Well, not always. But no Twin is pitching better than the two-time All-Star.
Berrios gave up two first-inning runs, but then only one hit that left the infield in his next five innings. One infield hit, to open the third inning, wound up costing him another run, but Berrios retired the final seven hitters he faced, striking out seven and walking only one.
"Some nights, you start with being out of control, but it gets going and you say, 'I have to attack more and be more aggressive and hold that advantage that the team gave me in the first inning,' " Berrios said. "So you just go out there, do work, and then we were able to throw into the sixth inning," finishing with 103 pitches.
He left the game with a 4-3 lead, in line to become the third American League pitcher with eight wins. It didn't happen because Rangers rookie phenom Adolis Garcia swatted a 100-mph fastball from righthander Jorge Alcala into the right field seats. But the night was still another reminder that not everything and everyone on the underachieving Twins is underperforming personally. And that few things buoy a team over the grind of a six-month season than a starting pitcher who can be relied upon. That's Berrios so far this season, 7-2 entering Friday's game, a .778 winning percentage on a team with a .397 win rate of its own.
Even more remarkable: The Twins had not lost a Berrios start since May 7 in Detroit, going 6-0 with him on the mound in the interim. They are 15-21 with anyone else starting in that span.
"That was Jose going out there and doing his job in a game where he probably didn't feel what he wanted to early on," Twins manager Rocco Baldelli said. "His changeup looked especially good. They have some left-handed hitters in that lineup, some pretty good ones. He went to that pitch in key situations even more than he normally would, because he was feeling pretty good."

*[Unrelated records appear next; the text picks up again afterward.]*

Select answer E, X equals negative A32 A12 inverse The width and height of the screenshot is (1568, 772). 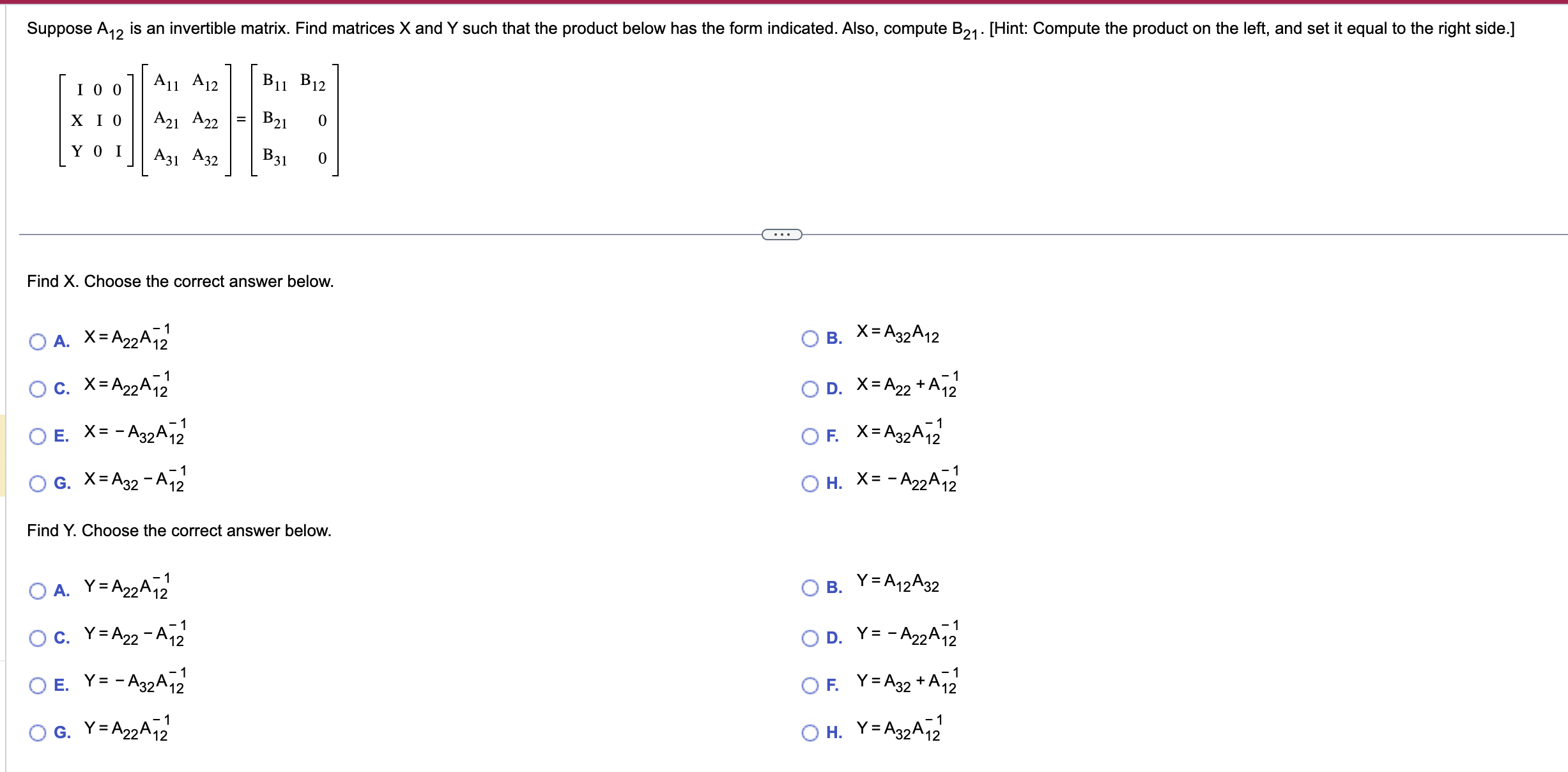point(36,436)
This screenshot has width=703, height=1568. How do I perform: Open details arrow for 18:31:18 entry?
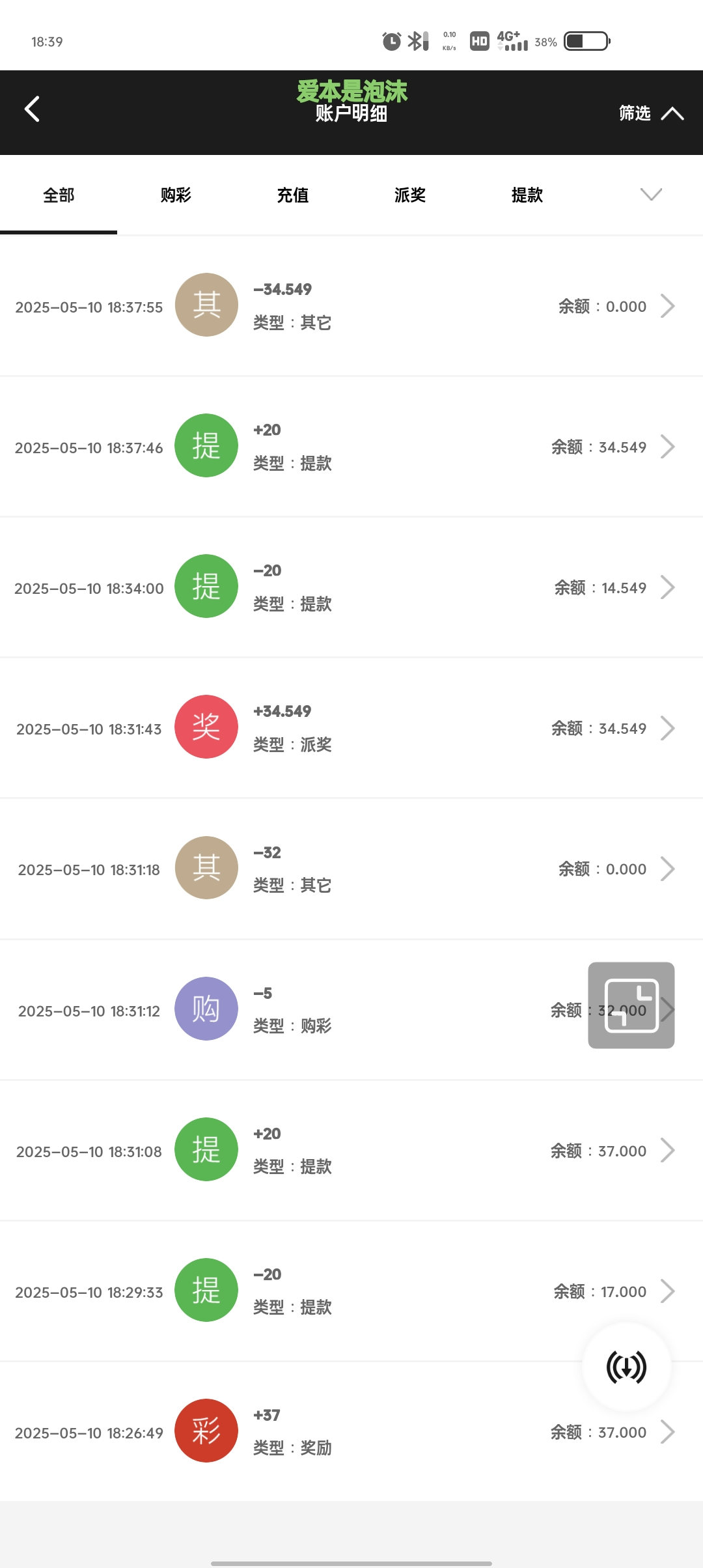[x=667, y=869]
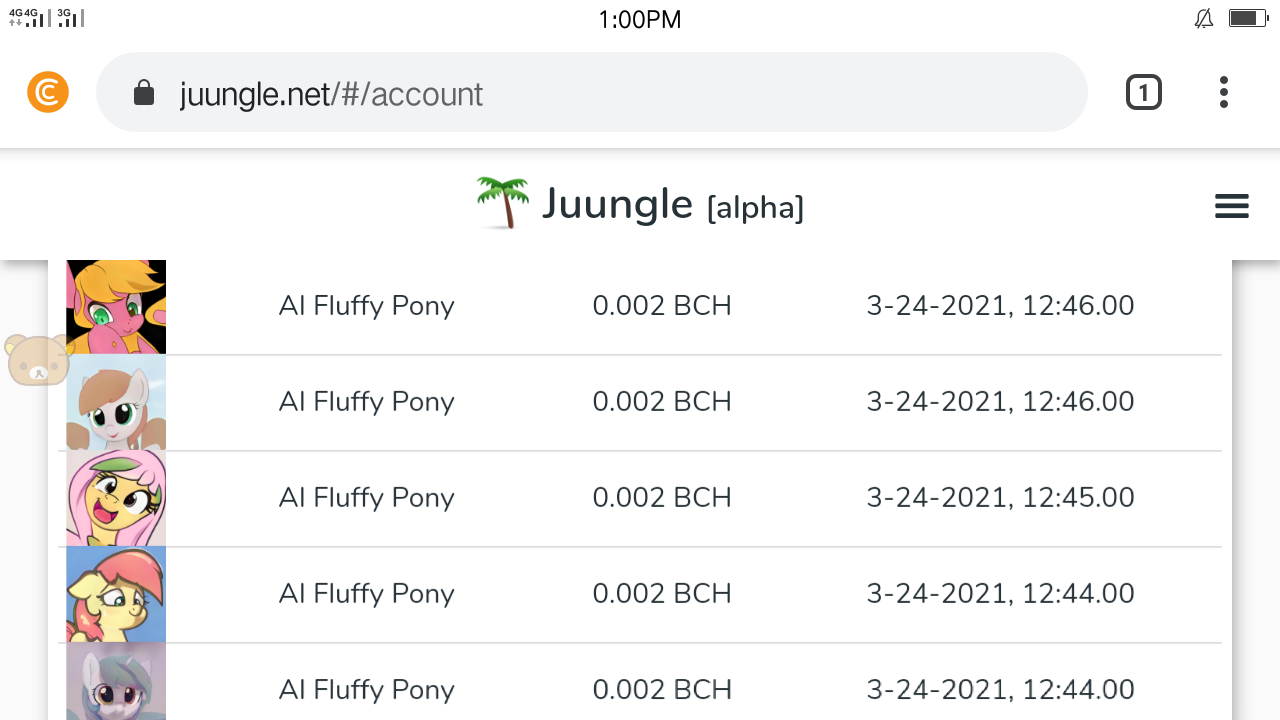Screen dimensions: 1280x720
Task: Tap the orange CryptoTab browser icon
Action: click(x=48, y=93)
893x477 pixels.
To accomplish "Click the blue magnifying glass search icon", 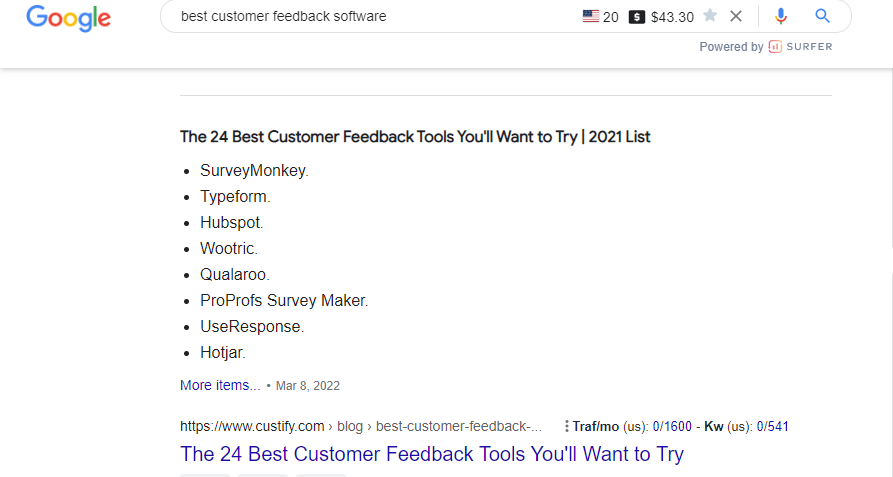I will [823, 16].
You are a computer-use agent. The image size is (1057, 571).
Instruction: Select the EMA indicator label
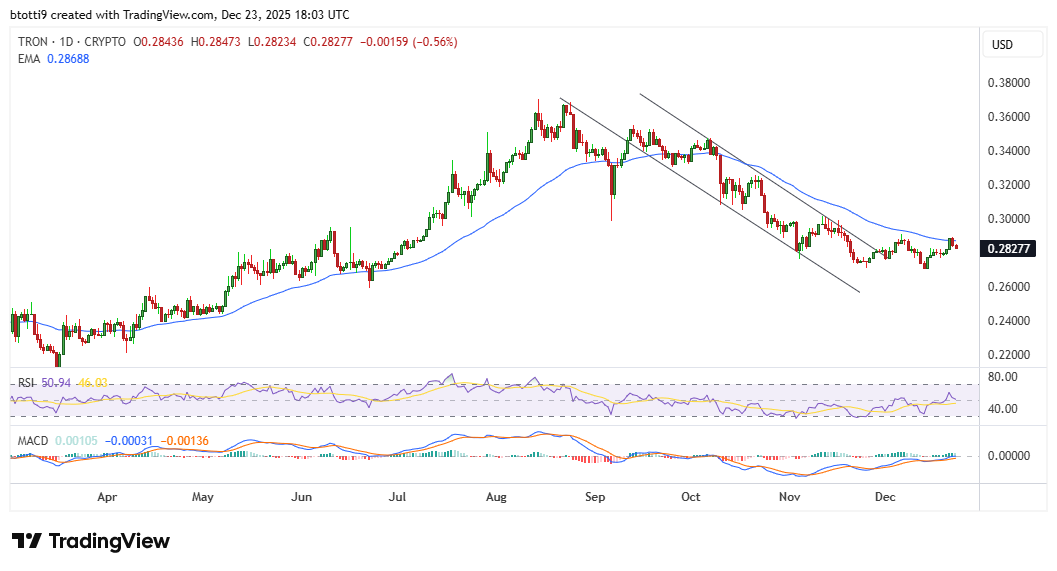click(30, 60)
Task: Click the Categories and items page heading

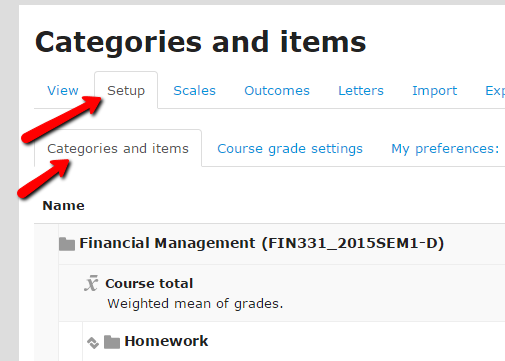Action: 200,42
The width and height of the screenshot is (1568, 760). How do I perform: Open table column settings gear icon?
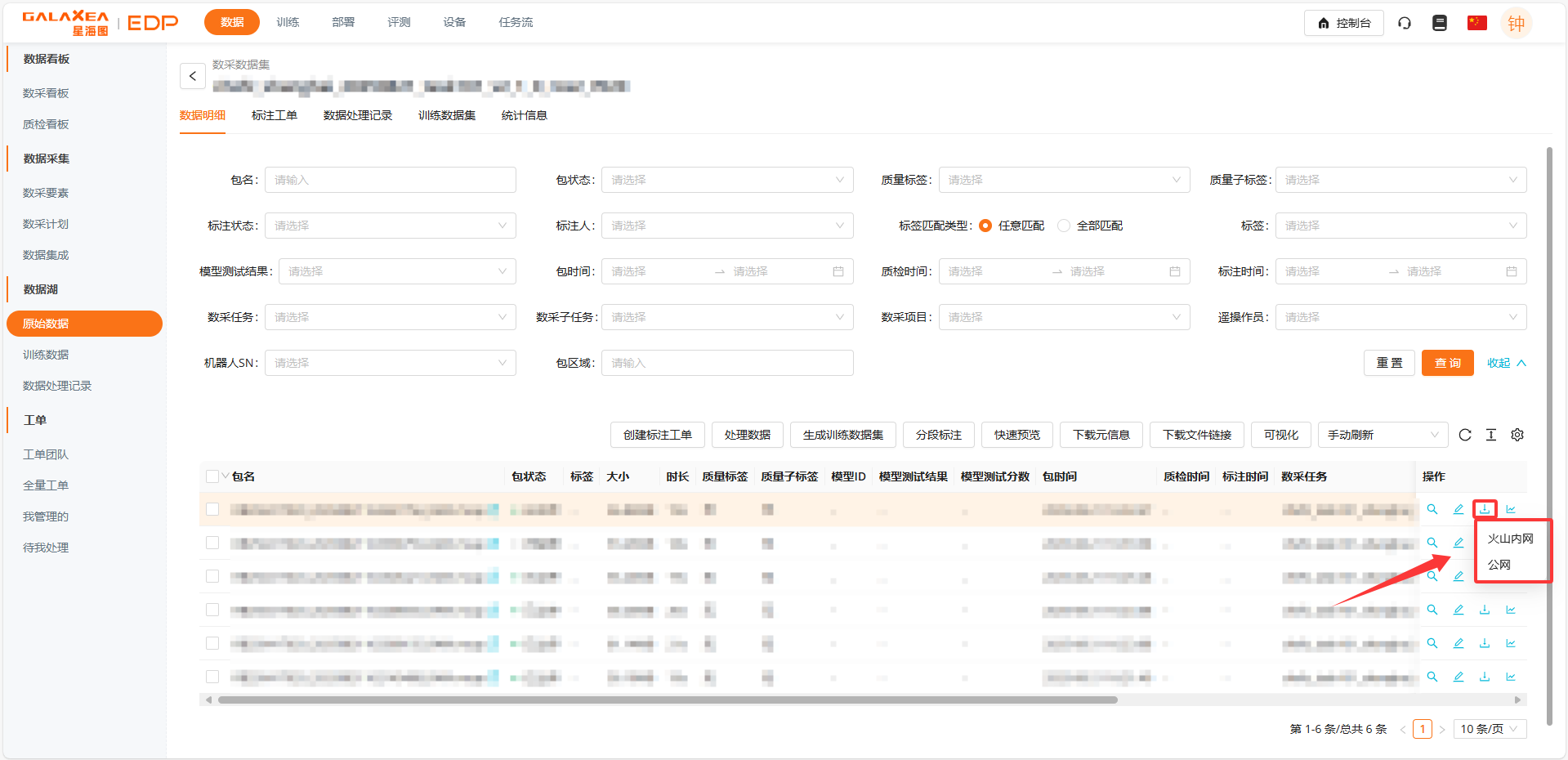pyautogui.click(x=1517, y=435)
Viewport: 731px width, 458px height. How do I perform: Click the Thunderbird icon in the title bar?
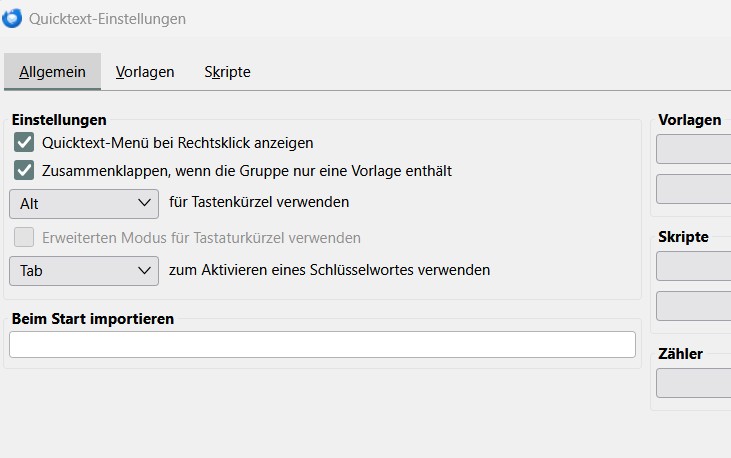pyautogui.click(x=13, y=18)
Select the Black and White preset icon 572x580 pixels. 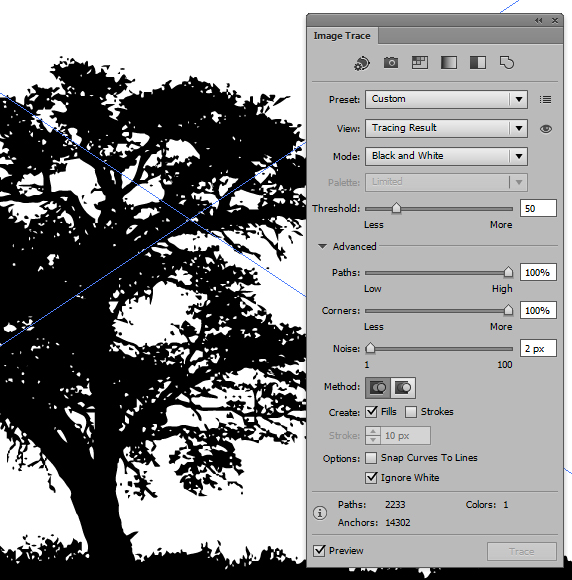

So was Trevor Larnach, who hit his first home run of June in the sixth inning. And Arraez, ultimately.
Texas reliever Josh Sborz "threw fastball inside, [but] I don't want to hit the ball. And he threw a really good breaking pitch, I don't want to hit that ball," Arraez said of his 10th-inning game-winner. "And then I waited for the fastball in. And then that's why I got the barrel on the ball."